Welten_Foto_Dovile Sermokas

Zehn Jahre WELTEN: Auf ihrem neuen Album verbindet die Leipziger Band Indie-Jazz, Ambient, Post-Rock und Neo-Klassik zu einer detailreichen, filmischen Klangwelt.

Es ist eine eigentümliche Ruhe, die viele Stücke von WELTEN zunächst ausstrahlen. Melodien tauchen auf, Instrumente finden zueinander, kleine rhythmische Figuren setzen sich fest. Doch lange bleibt die Musik selten an einem Punkt. Ideen werden weitergeführt, verschoben und um neue Details ergänzt, bis aus ihnen vielschichtige Klangbilder entstehen.

Die Leipziger Volkszeitung beschrieb die Musik der Band im Februar 2026 als „Soundlandschaften, in die man sich fallenlassen möchte, wie in ein Bett aus weicher Wolle“. Ein passendes Bild für eine Band, deren Musik sich seit jeher zwischen Jazz, Ambient, Post-Rock und Neo-Klassik bewegt.

Mit embrace erscheint nun das fünfte Album von WELTEN und gleichzeitig eine Art Zwischenbilanz. Seit zehn Jahren gibt es die Leipziger Band. In dieser Zeit sind die Alben Live im Laden auf Zeit (2017), Ycatú (2018), Akureyri (2019) und Thaw (2022) entstanden. Mehr als 80 Konzerte führten WELTEN durch Deutschland, Island, die Schweiz und Österreich. Dazu kamen Auftritte im Múlinn Jazz Club in der Harpa in Reykjavík mit Óskar Guðjónsson von ADHD, Live-Performances bei Deutschlandfunk Kultur und Konzerte bei Festivals wie Fusion, Seanaps und At.tension.
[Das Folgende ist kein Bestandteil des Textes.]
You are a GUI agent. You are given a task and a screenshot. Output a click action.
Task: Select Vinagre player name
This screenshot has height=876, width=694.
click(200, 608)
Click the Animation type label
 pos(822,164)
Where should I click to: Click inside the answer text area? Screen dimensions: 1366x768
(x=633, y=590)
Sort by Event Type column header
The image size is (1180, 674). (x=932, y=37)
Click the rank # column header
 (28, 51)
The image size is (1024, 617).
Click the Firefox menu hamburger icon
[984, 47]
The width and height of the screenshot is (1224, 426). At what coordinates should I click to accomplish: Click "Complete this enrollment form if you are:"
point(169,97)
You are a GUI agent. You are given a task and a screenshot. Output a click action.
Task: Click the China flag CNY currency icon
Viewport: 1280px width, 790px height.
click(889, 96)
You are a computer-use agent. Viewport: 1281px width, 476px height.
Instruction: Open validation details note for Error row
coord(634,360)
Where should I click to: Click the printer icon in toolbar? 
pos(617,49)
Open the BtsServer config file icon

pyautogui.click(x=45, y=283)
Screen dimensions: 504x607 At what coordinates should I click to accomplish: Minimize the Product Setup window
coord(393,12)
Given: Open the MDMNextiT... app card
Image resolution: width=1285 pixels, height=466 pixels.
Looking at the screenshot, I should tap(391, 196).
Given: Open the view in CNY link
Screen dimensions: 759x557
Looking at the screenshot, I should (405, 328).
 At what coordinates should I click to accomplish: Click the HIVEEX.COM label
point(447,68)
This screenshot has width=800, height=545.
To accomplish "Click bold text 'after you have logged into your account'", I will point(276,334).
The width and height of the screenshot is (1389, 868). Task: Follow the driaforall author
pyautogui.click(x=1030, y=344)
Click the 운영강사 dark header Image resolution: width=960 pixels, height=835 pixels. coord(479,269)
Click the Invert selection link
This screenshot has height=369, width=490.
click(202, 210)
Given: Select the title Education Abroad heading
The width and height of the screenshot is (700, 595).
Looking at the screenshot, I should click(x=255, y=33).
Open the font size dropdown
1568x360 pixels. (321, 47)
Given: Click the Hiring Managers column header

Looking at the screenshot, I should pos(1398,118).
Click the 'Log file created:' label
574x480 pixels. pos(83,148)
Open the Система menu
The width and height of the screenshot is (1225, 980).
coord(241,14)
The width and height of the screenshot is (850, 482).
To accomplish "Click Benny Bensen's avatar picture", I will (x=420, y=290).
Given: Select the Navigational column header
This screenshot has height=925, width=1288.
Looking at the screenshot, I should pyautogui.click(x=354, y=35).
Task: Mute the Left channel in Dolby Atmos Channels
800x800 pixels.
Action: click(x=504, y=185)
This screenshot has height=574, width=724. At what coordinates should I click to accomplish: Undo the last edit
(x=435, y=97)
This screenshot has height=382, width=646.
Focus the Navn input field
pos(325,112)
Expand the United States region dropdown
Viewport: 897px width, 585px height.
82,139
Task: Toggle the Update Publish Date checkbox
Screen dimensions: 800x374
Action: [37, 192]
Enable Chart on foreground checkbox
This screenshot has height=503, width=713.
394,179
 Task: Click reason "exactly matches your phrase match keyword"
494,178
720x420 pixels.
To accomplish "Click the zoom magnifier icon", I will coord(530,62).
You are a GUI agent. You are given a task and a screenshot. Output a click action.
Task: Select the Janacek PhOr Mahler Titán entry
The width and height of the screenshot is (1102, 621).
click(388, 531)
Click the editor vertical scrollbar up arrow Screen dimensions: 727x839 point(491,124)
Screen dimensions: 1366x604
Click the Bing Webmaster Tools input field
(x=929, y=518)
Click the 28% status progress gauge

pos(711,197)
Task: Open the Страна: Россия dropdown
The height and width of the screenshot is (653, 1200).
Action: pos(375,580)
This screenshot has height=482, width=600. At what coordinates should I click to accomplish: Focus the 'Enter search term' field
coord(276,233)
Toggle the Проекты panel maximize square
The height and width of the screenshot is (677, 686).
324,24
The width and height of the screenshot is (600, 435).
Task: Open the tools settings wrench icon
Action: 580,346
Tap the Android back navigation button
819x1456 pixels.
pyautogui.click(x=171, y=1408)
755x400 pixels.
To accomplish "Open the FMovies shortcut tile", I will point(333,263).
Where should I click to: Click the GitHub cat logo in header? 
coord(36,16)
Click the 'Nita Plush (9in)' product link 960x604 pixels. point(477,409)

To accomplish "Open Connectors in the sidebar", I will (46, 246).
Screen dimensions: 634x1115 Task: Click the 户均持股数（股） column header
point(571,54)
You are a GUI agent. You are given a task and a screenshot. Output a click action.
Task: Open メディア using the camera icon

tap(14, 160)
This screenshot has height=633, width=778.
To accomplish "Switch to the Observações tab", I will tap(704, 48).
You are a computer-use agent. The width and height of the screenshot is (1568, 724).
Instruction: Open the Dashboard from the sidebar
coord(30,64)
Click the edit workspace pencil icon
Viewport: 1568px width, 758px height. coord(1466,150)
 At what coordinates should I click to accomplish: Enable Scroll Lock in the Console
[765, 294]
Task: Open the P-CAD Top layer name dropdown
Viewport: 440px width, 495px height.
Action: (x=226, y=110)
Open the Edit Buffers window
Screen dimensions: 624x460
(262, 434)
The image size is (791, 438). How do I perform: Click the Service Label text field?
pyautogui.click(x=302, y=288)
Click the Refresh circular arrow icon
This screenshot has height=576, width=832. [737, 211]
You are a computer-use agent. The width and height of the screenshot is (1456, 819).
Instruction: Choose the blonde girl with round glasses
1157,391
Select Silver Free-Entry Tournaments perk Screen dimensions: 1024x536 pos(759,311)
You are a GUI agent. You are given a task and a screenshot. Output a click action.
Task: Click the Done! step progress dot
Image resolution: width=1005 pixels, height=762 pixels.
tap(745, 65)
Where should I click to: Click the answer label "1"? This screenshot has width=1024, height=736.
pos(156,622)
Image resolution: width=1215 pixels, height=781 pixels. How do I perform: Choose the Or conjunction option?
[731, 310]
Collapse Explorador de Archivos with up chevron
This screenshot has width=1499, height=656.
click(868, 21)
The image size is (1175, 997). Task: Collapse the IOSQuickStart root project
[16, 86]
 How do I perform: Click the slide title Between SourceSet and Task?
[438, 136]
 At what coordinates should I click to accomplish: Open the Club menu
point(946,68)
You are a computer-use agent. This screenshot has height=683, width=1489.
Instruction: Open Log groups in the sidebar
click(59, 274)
Auf embrace ist WELTEN in einer Besetzung zu hören, die den Klang der Band noch einmal erweitert hat. Zu den Gründungsmitgliedern Valentin Mühlberger, Lukas Backs und Laurenz Welten ist Anna-Lucia Rupp gekommen, die unter anderem durch Olicía und BODIES bekannt ist. Mit Synthesizern, Percussion und ihrer Stimme fügt sie dem bisherigen Instrumentarium neue Möglichkeiten hinzu. Raphael Schuster wiederum erweitert als neuer Schlagzeuger das rhythmische Spektrum der Band.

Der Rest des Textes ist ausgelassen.